# WHAT YOU NEED TO DO
Whenever a line in the data contains "computer", show that line.

# DATA SECTION
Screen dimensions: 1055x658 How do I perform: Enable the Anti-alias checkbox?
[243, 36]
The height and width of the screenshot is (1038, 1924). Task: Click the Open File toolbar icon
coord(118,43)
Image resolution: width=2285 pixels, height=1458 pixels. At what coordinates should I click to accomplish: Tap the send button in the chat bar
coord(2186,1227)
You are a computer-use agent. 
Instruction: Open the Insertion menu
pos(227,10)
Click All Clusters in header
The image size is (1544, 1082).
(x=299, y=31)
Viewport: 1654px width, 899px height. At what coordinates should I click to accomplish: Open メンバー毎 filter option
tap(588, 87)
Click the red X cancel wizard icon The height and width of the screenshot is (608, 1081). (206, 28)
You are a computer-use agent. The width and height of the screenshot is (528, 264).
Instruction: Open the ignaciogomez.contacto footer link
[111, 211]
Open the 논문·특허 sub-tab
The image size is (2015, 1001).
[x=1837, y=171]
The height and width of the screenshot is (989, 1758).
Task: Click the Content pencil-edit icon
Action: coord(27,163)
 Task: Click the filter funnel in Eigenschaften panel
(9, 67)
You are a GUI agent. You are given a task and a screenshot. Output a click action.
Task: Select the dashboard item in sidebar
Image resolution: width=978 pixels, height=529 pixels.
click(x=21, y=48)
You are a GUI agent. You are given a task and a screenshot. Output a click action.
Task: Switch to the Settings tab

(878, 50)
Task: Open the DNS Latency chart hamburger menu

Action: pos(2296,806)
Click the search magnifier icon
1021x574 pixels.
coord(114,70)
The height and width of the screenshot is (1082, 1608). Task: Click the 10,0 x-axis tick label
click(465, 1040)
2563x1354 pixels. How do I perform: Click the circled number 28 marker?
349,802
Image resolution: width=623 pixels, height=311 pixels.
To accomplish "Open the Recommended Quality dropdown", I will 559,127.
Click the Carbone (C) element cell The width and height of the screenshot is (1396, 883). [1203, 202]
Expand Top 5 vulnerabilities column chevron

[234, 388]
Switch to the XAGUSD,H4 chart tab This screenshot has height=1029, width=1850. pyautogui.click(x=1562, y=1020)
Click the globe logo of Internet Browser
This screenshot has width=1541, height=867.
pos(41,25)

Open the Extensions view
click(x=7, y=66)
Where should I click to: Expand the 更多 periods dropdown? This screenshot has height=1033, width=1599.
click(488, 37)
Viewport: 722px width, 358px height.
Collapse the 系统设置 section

# EXERCISE RESPONSE
You are a computer-use agent. 
You are a computer-use agent. The width and height of the screenshot is (528, 264).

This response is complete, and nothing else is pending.